There’s a satirical edge to Tonto, slyly needling the white man’s stereotype of “The Noble Savage.” Depp’s Tonto is just a weird medicine man at first. But when the movie dips into his back-story, we learn why his own tribe cast him away. He has a quest, and he just might be insane with revenge. As his behavior becomes more erratic and he starts talking to the horses, you start to wonder if maybe Tonto is that Indian following Jim Morrison around in Oliver Stone’s Doors movie -- high on peyote.

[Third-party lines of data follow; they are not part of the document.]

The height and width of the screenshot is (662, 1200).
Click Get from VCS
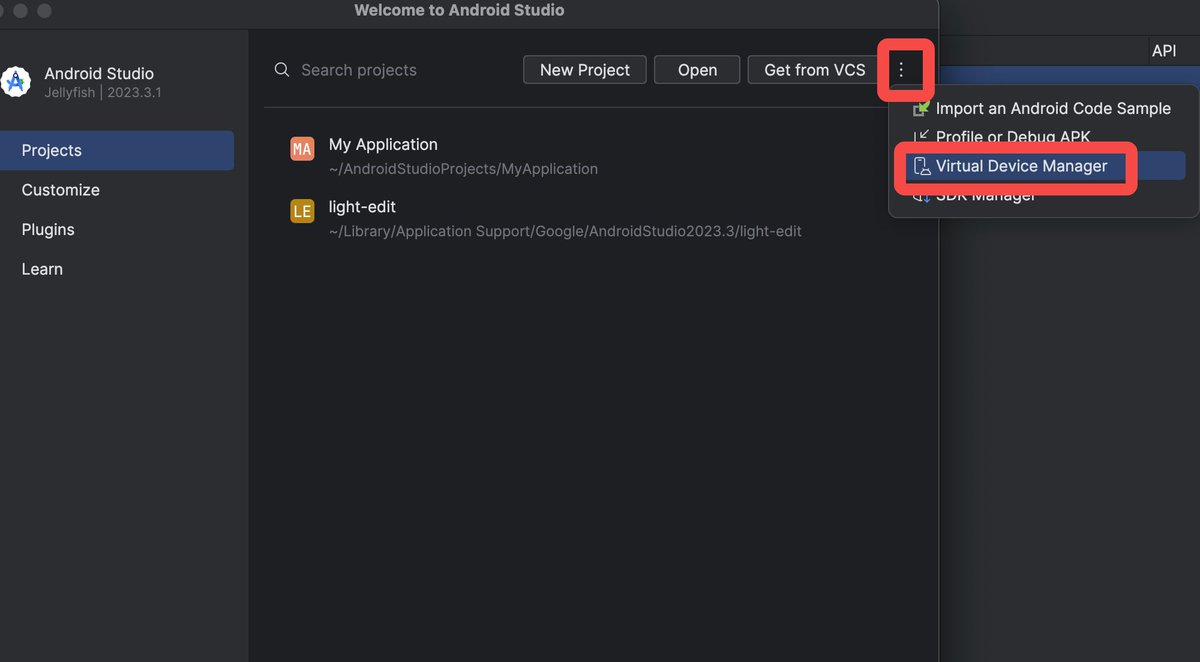[814, 70]
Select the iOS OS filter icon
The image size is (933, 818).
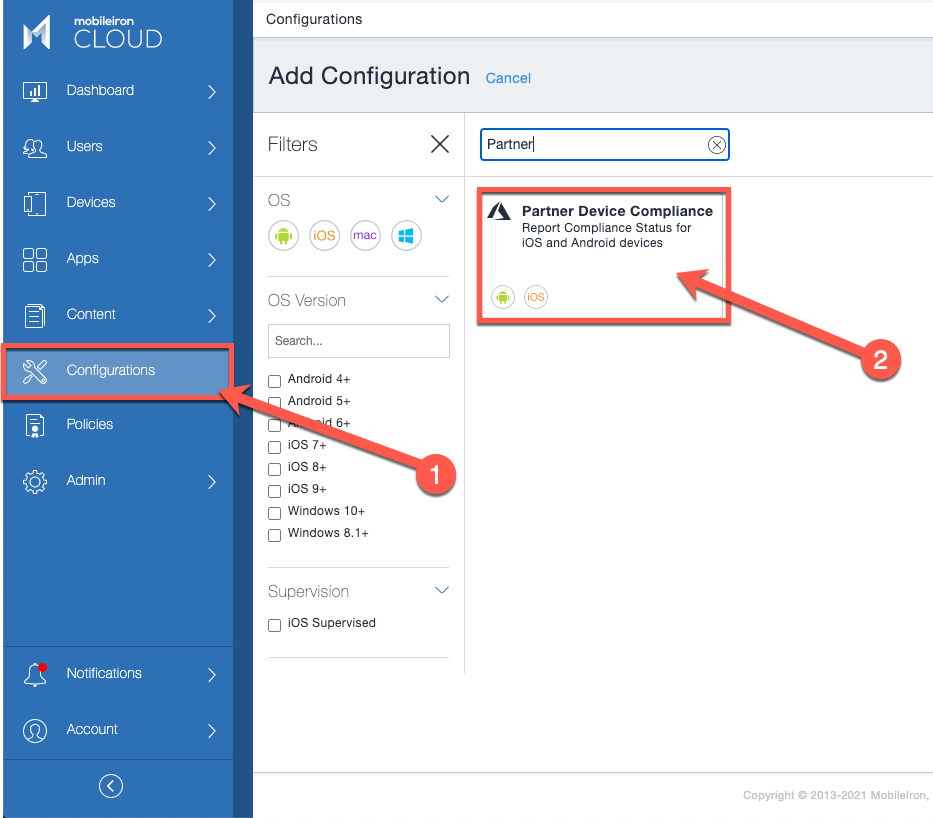[324, 236]
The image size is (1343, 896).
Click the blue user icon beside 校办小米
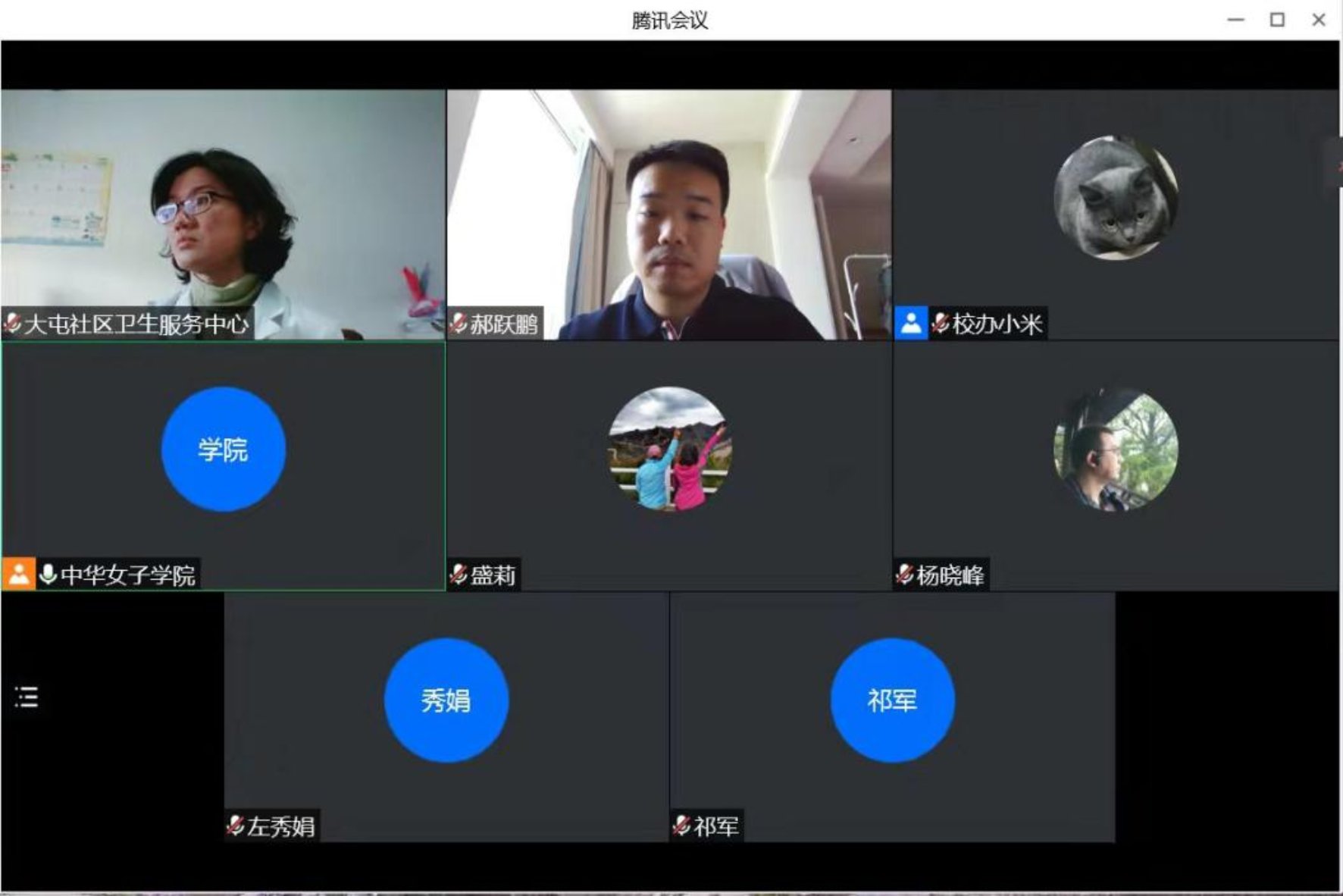tap(911, 324)
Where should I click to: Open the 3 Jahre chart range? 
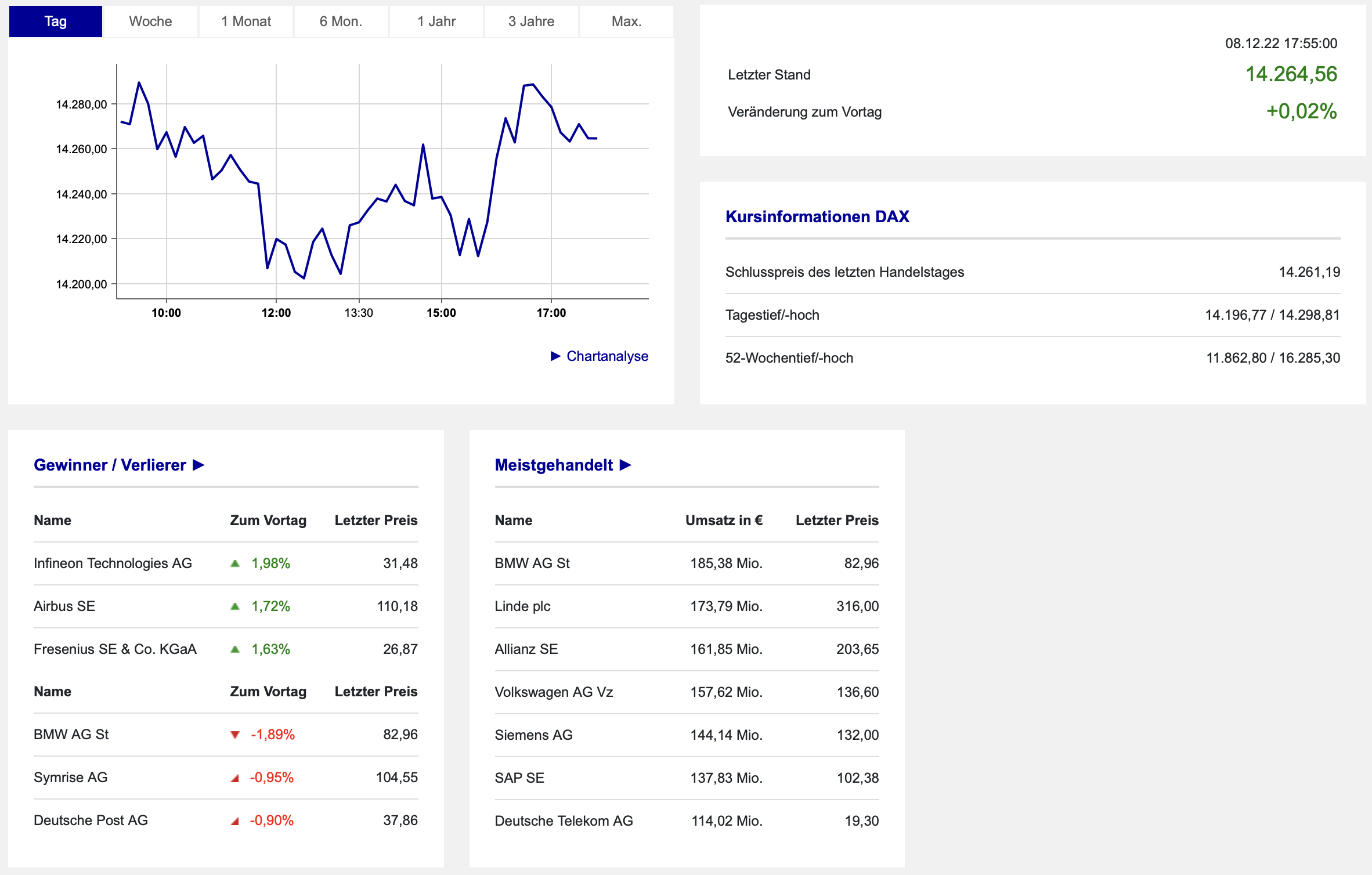tap(531, 21)
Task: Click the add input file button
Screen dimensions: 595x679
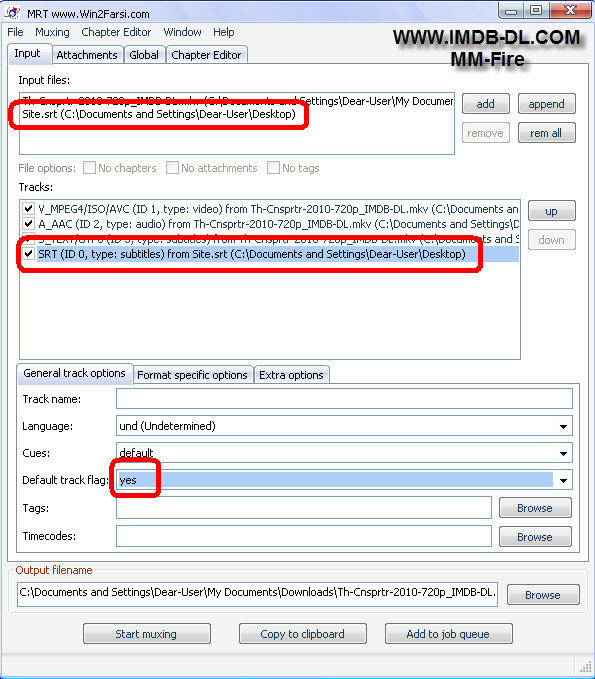Action: click(x=485, y=104)
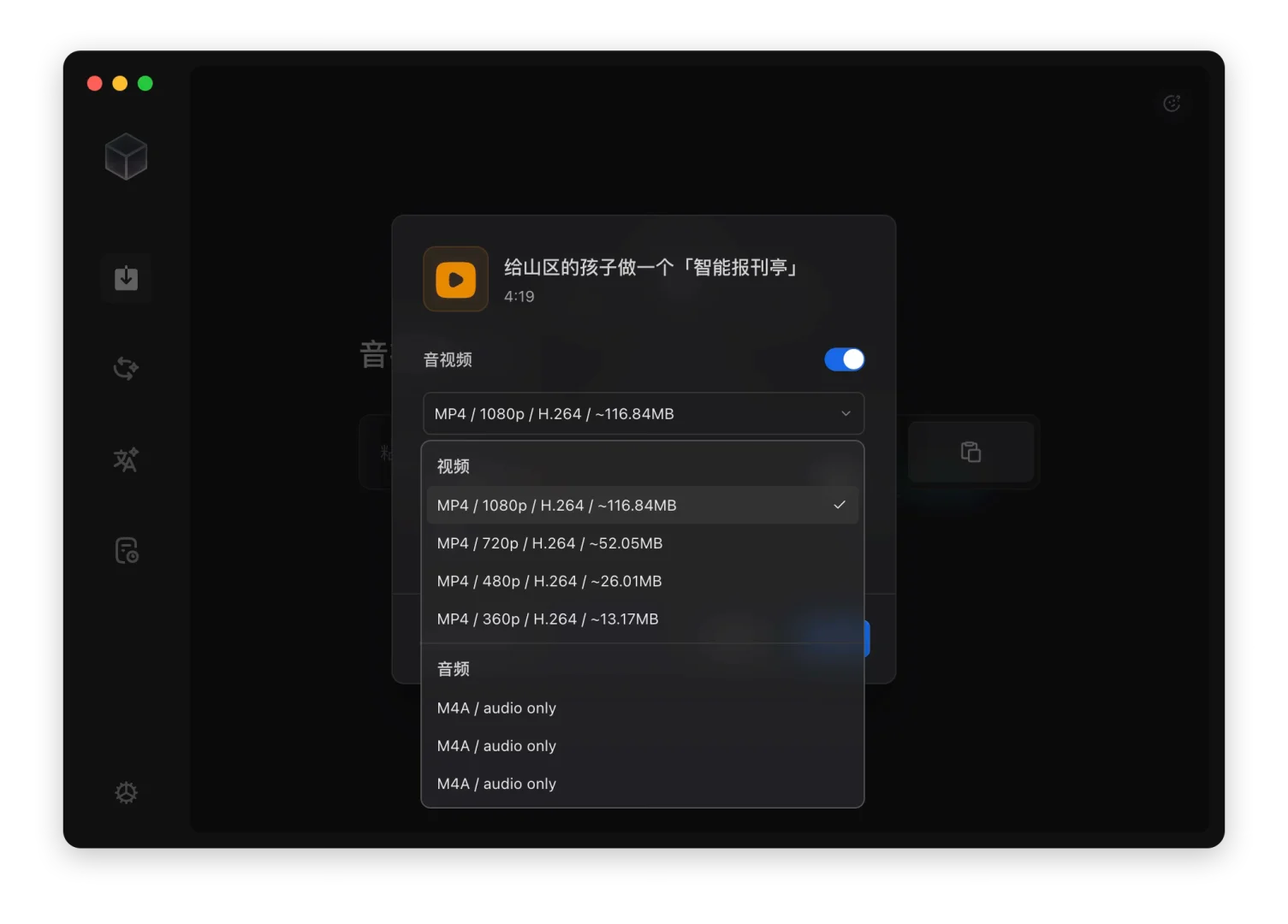Open the app settings gear

pos(126,792)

The ranger, John Reid, is the sidekick here, and he and Tonto bounce back and forth between bickering like characters in a Woody Allen movie to saving each other’s asses from the movie’s formidable railroad tycoon villains. But after all the back-story, lingering desert weirdness, and scene-stealing by the various horses, the action is glorious. From the thrilling days of yesteryear and a mighty high-ho silver Verbinski and company orchestrate one of the most fun, most exhilarating movie climaxes in many a moon. Long takes and wide shots make the incredible action easy to follow (unlike Man of Steel), and it doesn’t hurt that Rossini’s on the soundtrack. I embrace Verbinski for all the hi-jinks and all the weirdness. I loved the “Pirates” movies and I loved Rango. There’s so much imagination on display here, it’s a shame more people aren’t seeing it.